REQUIRED ACTION - In the stretch from the line containing "This screenshot has height=1080, width=1920." through the line containing "What do you see at coordinates (125, 1112)", switch "coordinates" to "position" and give those lines again with nothing else changed.

INFORMATION PROVIDED -
§ §
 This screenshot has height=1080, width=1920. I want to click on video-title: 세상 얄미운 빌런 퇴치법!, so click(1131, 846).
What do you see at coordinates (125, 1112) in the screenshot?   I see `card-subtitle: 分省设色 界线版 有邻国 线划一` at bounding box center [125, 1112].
§ §
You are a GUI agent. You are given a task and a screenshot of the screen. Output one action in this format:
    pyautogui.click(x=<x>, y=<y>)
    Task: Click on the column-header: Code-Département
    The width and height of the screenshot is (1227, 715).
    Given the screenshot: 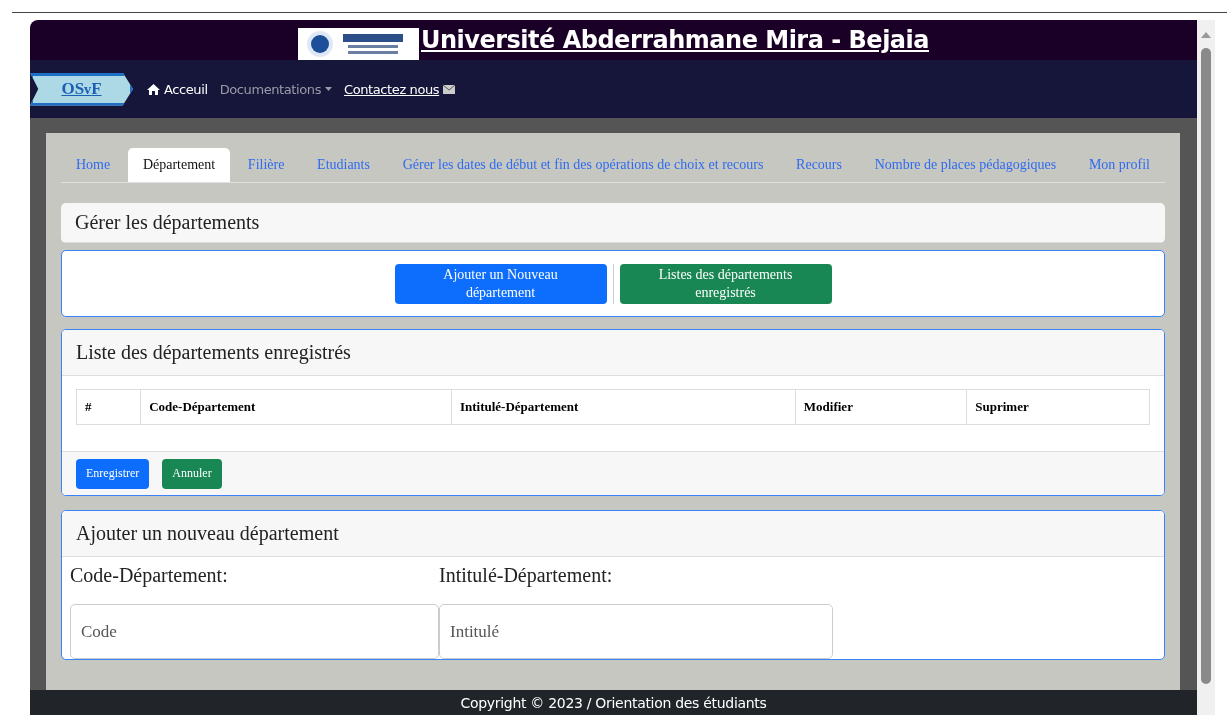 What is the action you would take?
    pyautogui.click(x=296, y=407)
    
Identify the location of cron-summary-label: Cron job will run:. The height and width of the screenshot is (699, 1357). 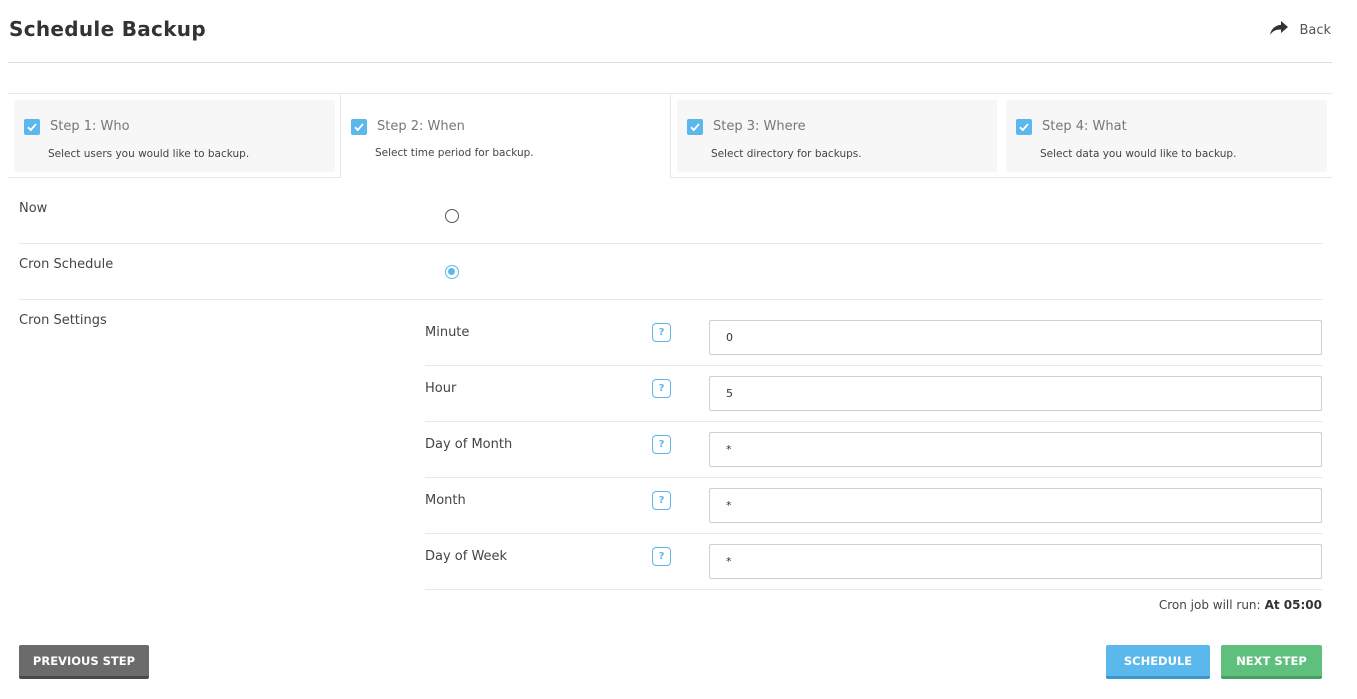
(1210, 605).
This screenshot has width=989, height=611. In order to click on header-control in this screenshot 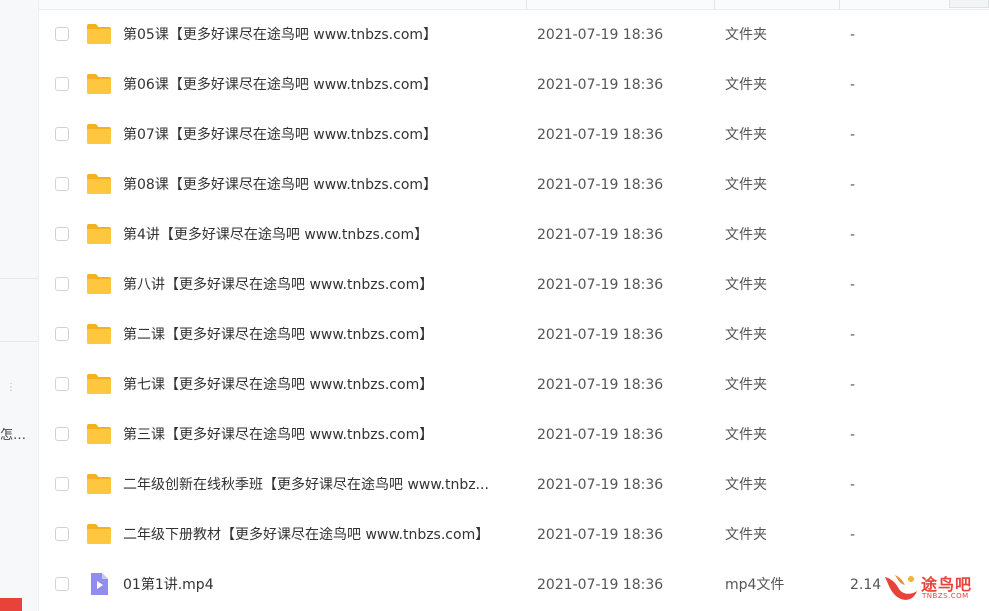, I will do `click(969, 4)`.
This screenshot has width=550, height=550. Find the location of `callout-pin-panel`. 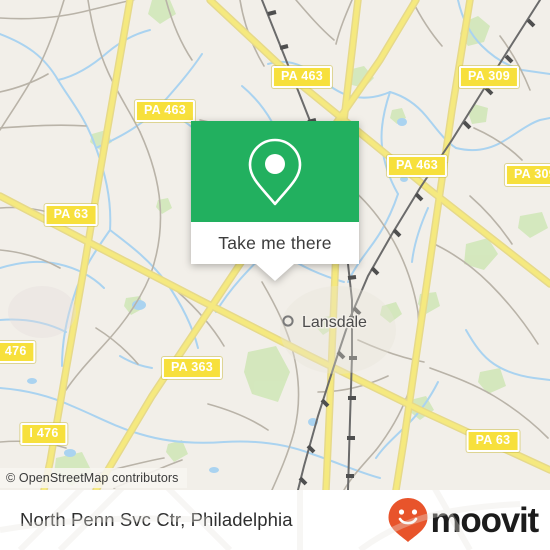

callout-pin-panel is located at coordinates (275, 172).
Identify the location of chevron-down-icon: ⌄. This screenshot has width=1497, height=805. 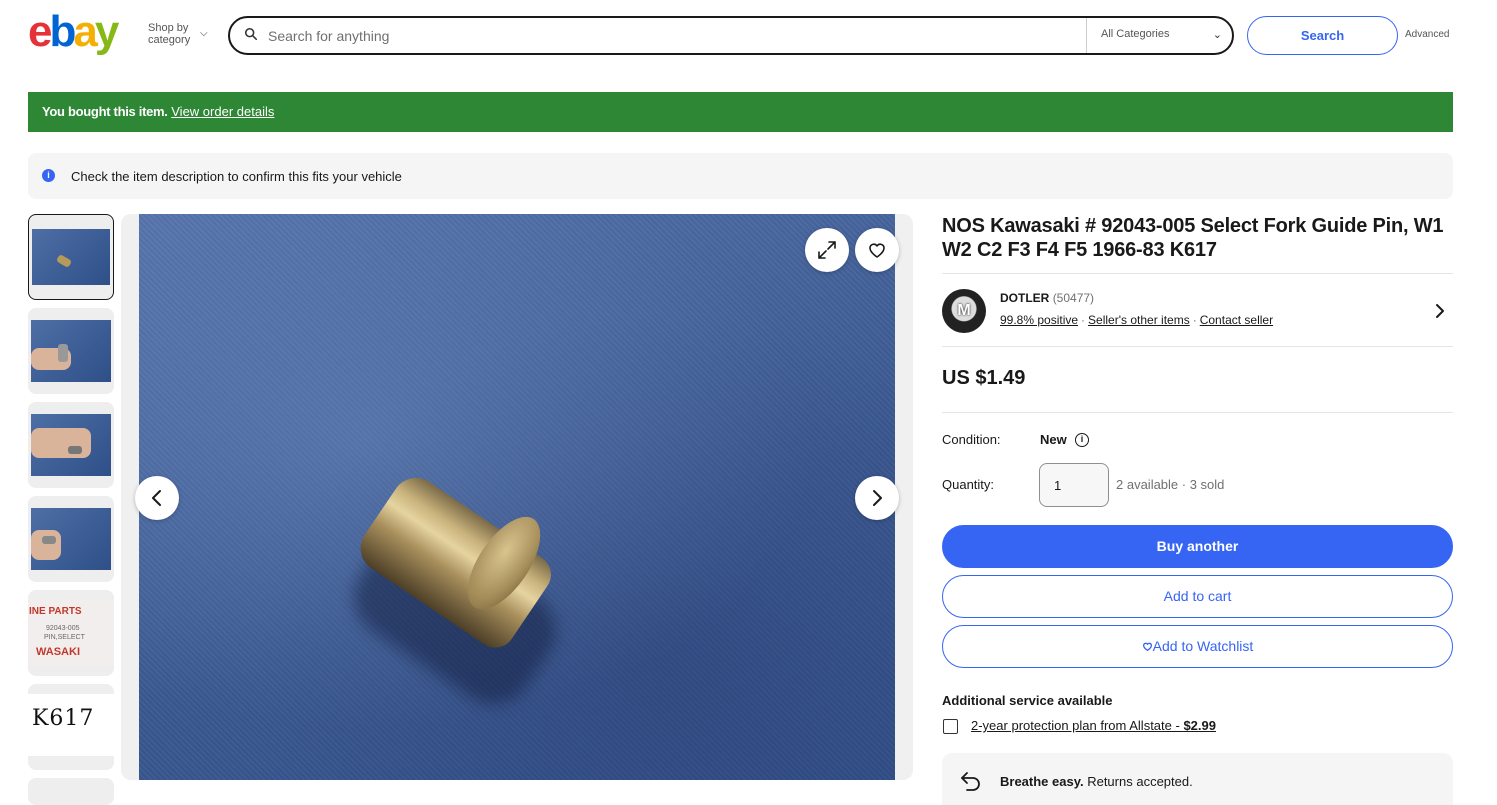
§ §
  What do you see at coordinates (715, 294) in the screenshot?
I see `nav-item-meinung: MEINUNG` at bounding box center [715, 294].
§ §
OUTPUT BELOW -
 This screenshot has height=1080, width=1920. I want to click on video-title: 세상 얄미운 빌런 퇴치법!, so click(1131, 846).
What do you see at position (125, 1112) in the screenshot?   I see `card-subtitle: 分省设色 界线版 有邻国 线划一` at bounding box center [125, 1112].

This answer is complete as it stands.